**Source extract**
════════════════

+ In the name of the Father, and of the Son, and of the Holy Spirit. Amen.
Opening (A Collect for Peace – Tuesday)
O God, the author of peace and lover of concord, to know you is eternal life and to serve you is perfect freedom: Defend us, your humble servants, in all assaults of our enemies; that we, surely trusting in your defense, may not fear the power of any adversaries, through the might of Jesus Christ our Lord. Amen.
Morning Reading – Luke 22:7-23:25 (NLT)
The Last Supper
Now the Festival of Unleavened Bread arrived, when the Passover lamb is sacrificed. Jesus sent Peter and John ahead and said, “Go and prepare the Passover meal, so we can eat it together.”
“Where do you want us to prepare it?” they asked him.

════════════════

[Records from a pointing dataset]

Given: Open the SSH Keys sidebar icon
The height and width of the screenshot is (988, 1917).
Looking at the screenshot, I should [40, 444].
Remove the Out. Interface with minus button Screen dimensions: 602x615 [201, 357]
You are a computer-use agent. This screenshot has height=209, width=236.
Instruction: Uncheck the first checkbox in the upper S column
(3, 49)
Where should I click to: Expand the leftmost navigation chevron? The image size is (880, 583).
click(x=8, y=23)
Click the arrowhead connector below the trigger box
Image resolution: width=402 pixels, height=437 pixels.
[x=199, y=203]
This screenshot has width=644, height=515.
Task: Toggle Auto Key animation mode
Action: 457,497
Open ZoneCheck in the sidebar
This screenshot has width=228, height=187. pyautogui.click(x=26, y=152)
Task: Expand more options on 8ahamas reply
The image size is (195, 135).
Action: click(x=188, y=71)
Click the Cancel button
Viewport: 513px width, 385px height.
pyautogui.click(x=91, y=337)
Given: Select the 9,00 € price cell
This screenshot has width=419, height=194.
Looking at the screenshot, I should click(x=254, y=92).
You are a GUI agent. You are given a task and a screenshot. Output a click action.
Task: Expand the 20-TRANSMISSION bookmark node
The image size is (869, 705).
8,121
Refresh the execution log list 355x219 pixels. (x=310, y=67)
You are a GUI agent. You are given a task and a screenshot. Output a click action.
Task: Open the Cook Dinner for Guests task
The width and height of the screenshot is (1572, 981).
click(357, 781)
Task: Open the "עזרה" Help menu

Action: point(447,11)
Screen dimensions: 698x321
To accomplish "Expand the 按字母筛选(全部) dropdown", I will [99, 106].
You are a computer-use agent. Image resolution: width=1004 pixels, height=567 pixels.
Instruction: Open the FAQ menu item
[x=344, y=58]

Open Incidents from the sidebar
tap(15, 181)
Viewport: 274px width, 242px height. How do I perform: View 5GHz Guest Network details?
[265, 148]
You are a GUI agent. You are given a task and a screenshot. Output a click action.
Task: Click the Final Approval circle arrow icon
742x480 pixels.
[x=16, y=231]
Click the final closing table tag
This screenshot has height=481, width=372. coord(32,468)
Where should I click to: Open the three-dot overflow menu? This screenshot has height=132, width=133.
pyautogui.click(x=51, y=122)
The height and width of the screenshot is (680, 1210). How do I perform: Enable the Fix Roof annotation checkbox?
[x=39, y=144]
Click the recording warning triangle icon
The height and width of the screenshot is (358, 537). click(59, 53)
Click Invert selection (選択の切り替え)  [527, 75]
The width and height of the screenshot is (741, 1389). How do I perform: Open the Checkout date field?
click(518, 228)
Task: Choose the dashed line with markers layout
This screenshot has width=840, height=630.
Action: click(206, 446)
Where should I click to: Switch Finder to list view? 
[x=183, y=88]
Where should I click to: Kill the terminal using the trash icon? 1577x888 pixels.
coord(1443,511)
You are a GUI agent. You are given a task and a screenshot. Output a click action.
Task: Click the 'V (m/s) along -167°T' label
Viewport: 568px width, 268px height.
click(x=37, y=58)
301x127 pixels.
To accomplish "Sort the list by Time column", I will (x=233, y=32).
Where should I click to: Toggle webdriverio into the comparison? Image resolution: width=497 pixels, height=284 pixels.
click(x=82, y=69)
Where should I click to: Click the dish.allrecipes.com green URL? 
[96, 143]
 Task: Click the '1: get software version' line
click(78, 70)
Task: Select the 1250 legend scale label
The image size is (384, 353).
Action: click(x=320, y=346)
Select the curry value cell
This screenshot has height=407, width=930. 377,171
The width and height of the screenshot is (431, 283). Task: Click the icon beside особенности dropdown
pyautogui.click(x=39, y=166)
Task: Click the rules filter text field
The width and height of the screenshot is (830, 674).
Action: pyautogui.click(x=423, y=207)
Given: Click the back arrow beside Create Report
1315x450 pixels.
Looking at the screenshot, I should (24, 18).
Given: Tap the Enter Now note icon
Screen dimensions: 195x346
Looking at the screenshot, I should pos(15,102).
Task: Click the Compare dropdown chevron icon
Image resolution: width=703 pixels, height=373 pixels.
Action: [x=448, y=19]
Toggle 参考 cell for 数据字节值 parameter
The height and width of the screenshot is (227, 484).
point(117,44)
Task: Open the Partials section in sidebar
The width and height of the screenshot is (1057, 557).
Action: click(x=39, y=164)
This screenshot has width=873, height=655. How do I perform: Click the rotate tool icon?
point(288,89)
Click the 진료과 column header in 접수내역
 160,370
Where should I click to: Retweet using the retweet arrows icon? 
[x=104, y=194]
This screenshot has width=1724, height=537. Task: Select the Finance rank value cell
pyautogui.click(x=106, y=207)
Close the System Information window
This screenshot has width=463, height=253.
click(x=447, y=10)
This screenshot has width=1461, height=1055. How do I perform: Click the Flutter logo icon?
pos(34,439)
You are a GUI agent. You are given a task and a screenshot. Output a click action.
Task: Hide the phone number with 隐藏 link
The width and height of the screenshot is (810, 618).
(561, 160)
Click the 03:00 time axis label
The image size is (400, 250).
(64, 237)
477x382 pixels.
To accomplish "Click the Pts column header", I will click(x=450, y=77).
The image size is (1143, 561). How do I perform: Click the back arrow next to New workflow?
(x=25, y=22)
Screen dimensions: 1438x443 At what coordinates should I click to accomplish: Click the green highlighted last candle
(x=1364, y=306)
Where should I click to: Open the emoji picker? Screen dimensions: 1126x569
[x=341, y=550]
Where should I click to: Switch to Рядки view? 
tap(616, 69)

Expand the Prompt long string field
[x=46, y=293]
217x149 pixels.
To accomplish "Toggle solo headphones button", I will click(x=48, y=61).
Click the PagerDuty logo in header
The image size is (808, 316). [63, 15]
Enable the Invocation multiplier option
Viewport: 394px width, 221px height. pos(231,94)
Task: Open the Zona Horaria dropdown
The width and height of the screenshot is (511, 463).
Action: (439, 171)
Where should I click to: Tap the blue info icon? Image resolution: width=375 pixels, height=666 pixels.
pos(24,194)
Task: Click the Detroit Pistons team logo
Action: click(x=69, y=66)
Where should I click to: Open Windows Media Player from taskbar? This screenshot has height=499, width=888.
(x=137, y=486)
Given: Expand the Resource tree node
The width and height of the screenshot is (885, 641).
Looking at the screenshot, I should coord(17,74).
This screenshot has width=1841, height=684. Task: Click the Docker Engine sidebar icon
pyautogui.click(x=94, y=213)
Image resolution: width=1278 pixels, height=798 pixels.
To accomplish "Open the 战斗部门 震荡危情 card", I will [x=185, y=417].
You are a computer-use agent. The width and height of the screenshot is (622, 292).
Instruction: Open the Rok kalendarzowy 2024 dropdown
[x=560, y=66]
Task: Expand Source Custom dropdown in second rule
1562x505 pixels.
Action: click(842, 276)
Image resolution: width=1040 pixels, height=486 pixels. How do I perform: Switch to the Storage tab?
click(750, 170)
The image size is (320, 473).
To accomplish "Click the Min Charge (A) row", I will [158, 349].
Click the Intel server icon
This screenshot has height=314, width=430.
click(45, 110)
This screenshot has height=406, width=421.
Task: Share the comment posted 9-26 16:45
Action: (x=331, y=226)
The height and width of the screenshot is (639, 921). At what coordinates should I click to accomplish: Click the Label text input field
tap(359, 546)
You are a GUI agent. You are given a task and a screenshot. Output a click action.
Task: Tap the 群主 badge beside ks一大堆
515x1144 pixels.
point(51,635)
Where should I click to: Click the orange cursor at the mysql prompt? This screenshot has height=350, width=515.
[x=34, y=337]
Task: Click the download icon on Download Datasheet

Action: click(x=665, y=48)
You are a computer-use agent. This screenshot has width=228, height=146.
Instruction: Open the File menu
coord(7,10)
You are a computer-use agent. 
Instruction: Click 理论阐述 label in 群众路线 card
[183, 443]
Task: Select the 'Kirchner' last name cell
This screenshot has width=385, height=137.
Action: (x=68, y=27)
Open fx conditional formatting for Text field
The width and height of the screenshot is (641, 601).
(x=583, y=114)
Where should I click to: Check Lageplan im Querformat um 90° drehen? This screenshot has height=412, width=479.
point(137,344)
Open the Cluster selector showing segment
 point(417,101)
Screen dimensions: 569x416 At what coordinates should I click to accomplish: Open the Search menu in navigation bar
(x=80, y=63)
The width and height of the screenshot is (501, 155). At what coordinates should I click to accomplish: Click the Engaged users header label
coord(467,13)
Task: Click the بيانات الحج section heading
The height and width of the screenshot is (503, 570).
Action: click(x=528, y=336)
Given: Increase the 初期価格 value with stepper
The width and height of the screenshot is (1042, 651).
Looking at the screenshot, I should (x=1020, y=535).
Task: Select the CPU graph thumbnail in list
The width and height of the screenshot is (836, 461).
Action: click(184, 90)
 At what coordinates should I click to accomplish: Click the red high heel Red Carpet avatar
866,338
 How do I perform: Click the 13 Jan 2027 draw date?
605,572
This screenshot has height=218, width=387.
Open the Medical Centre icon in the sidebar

════════════════

**Your tasks**
[1] Reproduce the devotional text word for word, in full.
[2] Output the entries from the line containing "Open ZoneCheck in the sidebar" up to and including the line containing "will [99, 106]." as a JSON list of strings. Use one string per line and omit blank lines.
The devotional text and the entries were drawn from unrelated sources.

**Full answers**
[1]
+ In the name of the Father, and of the Son, and of the Holy Spirit. Amen.
Opening (A Collect for Peace – Tuesday)
O God, the author of peace and lover of concord, to know you is eternal life and to serve you is perfect freedom: Defend us, your humble servants, in all assaults of our enemies; that we, surely trusting in your defense, may not fear the power of any adversaries, through the might of Jesus Christ our Lord. Amen.
Morning Reading – Luke 22:7-23:25 (NLT)
The Last Supper
Now the Festival of Unleavened Bread arrived, when the Passover lamb is sacrificed. Jesus sent Peter and John ahead and said, “Go and prepare the Passover meal, so we can eat it together.”
“Where do you want us to prepare it?” they asked him.

[2]
[
  "Open ZoneCheck in the sidebar",
  "This screenshot has width=228, height=187. pyautogui.click(x=26, y=152)",
  "Task: Expand more options on 8ahamas reply",
  "The image size is (195, 135).",
  "Action: click(x=188, y=71)",
  "Click the Cancel button",
  "Viewport: 513px width, 385px height.",
  "pyautogui.click(x=91, y=337)",
  "Given: Select the 9,00 € price cell",
  "This screenshot has width=419, height=194.",
  "Looking at the screenshot, I should click(x=254, y=92).",
  "You are a GUI agent. You are given a task and a screenshot. Output a click action.",
  "Task: Expand the 20-TRANSMISSION bookmark node",
  "The image size is (869, 705).",
  "8,121",
  "Refresh the execution log list 355x219 pixels. (x=310, y=67)",
  "You are a GUI agent. You are given a task and a screenshot. Output a click action.",
  "Task: Open the Cook Dinner for Guests task",
  "The width and height of the screenshot is (1572, 981).",
  "click(357, 781)",
  "Task: Open the \"עזרה\" Help menu",
  "Action: point(447,11)",
  "Screen dimensions: 698x321",
  "To accomplish \"Expand the 按字母筛选(全部) dropdown\", I will [99, 106]."
]